Sunday, December 30, 2012

Cultural Security News (Dec. 23 - Dec. 29)

Expansion of China’s art market
In politics, John Seed published a colorful allegory on the waning relationship between the art market and art criticism. Jay Kislak, who chaired the Presidential Cultural Property Advisory Committee from 2003 to 2008 commented on frustration in dealing with State Department staff. Turkey’s Culture and Tourism Minister, Ertugrul Gunay, warned of continued efforts to repatriate ancient treasures. Fallujah began to work on a monument to victims of terrorism.
In a crossover of politics and economics, China realized the need for laws and regulation to expand the art market.
Elton John performing in Beijing on Nov. 25 (AP Photo) In a crossover of politics and security, in China, criticism of comments by Elton John about Ai Weiwei indicated continued restriction of artists in making political statements during performances.

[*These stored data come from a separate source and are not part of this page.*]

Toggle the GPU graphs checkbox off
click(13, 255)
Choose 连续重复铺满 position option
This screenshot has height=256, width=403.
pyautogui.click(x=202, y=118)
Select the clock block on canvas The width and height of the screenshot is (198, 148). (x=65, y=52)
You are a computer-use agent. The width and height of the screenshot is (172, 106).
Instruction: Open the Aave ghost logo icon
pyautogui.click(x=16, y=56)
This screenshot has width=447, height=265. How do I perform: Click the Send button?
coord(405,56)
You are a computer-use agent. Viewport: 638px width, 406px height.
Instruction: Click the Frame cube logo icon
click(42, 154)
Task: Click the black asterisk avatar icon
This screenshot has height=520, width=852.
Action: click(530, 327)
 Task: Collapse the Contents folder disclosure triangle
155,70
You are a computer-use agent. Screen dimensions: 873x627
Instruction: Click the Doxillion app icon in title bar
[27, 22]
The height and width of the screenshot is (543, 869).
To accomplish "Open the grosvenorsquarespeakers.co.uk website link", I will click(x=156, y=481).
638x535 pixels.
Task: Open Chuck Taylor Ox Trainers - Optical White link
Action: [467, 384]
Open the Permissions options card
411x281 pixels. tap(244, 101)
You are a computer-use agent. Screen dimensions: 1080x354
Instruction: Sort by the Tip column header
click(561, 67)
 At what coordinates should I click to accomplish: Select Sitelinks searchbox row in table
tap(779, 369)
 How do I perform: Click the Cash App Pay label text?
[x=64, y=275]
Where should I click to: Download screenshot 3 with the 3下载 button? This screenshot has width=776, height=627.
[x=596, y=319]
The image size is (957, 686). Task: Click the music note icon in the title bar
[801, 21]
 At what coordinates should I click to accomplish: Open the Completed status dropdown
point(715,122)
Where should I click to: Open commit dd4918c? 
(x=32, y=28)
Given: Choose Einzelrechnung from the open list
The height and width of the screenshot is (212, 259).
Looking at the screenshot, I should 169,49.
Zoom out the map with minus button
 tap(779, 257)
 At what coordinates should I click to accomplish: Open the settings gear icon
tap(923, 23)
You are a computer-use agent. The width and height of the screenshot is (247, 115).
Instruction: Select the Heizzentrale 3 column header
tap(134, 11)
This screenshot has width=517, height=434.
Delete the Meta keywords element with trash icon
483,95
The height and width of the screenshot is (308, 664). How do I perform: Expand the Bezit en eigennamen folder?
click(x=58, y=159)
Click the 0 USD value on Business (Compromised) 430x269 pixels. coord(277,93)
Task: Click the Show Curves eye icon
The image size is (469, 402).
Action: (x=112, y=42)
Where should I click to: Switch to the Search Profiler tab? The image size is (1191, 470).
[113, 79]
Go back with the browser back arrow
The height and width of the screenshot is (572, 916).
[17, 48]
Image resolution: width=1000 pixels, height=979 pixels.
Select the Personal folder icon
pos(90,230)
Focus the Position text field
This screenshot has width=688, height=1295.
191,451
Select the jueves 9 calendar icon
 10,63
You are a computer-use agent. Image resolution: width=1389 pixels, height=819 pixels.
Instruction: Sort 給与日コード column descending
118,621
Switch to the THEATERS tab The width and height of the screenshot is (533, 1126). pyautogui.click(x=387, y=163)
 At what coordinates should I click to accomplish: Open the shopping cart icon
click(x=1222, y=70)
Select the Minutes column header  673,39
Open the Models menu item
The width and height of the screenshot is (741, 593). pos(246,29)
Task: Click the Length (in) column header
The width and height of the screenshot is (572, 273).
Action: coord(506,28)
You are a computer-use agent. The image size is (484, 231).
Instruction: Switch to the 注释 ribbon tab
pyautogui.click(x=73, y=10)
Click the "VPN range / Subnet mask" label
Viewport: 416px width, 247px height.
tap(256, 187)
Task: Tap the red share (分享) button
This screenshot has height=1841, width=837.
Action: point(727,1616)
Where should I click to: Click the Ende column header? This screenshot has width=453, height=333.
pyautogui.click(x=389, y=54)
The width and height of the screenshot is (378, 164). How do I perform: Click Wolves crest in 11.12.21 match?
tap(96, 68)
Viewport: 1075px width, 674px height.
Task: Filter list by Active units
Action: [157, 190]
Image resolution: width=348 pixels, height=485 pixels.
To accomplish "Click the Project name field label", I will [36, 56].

In economics, the 3rd China Art Market Summit Forum discussed the change and sustainable development of the art market. Despite the success of current artists in China, the curator, Zhu Qi, voiced concern that there is no rising group at present. The Jing Daily reported that the art market in China is primed to increase the rate of development in 2013, while the art market in India corrected with an increased awareness of quality. A painting by Edward Hopper became the most expensive sale of an artwork in an online auction at $9.6 million. A collector paid $1.2 million for a group film posters.
In a crossover of economics and security, the director of the Dubai Municipality’s architectural heritage department called for the development of the heritage tourism sector in the interest of making conversation sustainable.
In security, Turkish police arrested four men in Adana in connection with a 1,900-year-old Torah scroll. Concerns increased over trafficking in cultural material from Syria through Lebanon and Turkey. In Florida, the man accused of trafficking in dinosaur fossils from Mongolia pleaded guilty. India is experiencing trouble with “unscientific” conservation methods that comprise monuments.